■ **Passage shown**
##########

23 – Complications Flashcards
3 broad categories of complications?
- Anesthesia related
- Procedure related
- Patient specific
What are the anesthesia related complications?
- Hypothermia
- Hypotension
- Hypoventilation (hypercapnia)
- Hypoxemia
- Bradycardia
What are some procedure related complications?
- Pain
- Hemmorrhage
What are some specific patient complications for a brachycephalic breed?
- Upper airway obstruction
- Regurgitation/vomiting ->aspiration
- Hyperthermia
What is the normal PaO2 and FiO2?
- PaO2= 80-11mmHg
- FIO2=21%
What is the normal saturation of hemoglobin (SpO2)?
- 97-100%
What values for PaO2 and SpO2 indicate hypoxemia?
- PaO2<60mmHg
- SpO2<90%
What are some causes of hypoxemia and low SpO2?
- Low inspired O2 (FiO2)
- Hypoventilation
- Diffusion problem (pulmonary disease)
- Ventilation perfusion (V/Q) mismatch
- Right to left shunt
What are the clinical effects of mild hypoxemia (SpO2>80%)?
- Activation of SNS
- Increase HR
- Mild hypertension
What are the clinical effects of moderate hypoxemia (SpO2: 60-80%)?

##########

From the flashcards on anesthesia complications, transcribe word for word the section beginning with the words containing "- Hypoxemia" and ending with "PaO2 and FiO2?". The material that comes next is drawn from a separate source, unrelated to the flashcards on anesthesia complications.

##########

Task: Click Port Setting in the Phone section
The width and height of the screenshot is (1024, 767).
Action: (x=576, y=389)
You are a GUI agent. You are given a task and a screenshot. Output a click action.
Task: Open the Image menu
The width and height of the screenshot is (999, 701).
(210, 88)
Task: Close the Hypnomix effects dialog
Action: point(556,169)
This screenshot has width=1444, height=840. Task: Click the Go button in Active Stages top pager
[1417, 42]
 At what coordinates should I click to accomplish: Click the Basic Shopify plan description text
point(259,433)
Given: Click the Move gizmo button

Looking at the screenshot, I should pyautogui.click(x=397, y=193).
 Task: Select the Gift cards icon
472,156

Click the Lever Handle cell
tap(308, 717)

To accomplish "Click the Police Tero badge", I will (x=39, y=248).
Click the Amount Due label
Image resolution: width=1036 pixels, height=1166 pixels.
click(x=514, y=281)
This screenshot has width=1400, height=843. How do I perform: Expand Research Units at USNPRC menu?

##########

■ **Output for this task**
- Hypoxemia
- Bradycardia
What are some procedure related complications?
- Pain
- Hemmorrhage
What are some specific patient complications for a brachycephalic breed?
- Upper airway obstruction
- Regurgitation/vomiting ->aspiration
- Hyperthermia
What is the normal PaO2 and FiO2?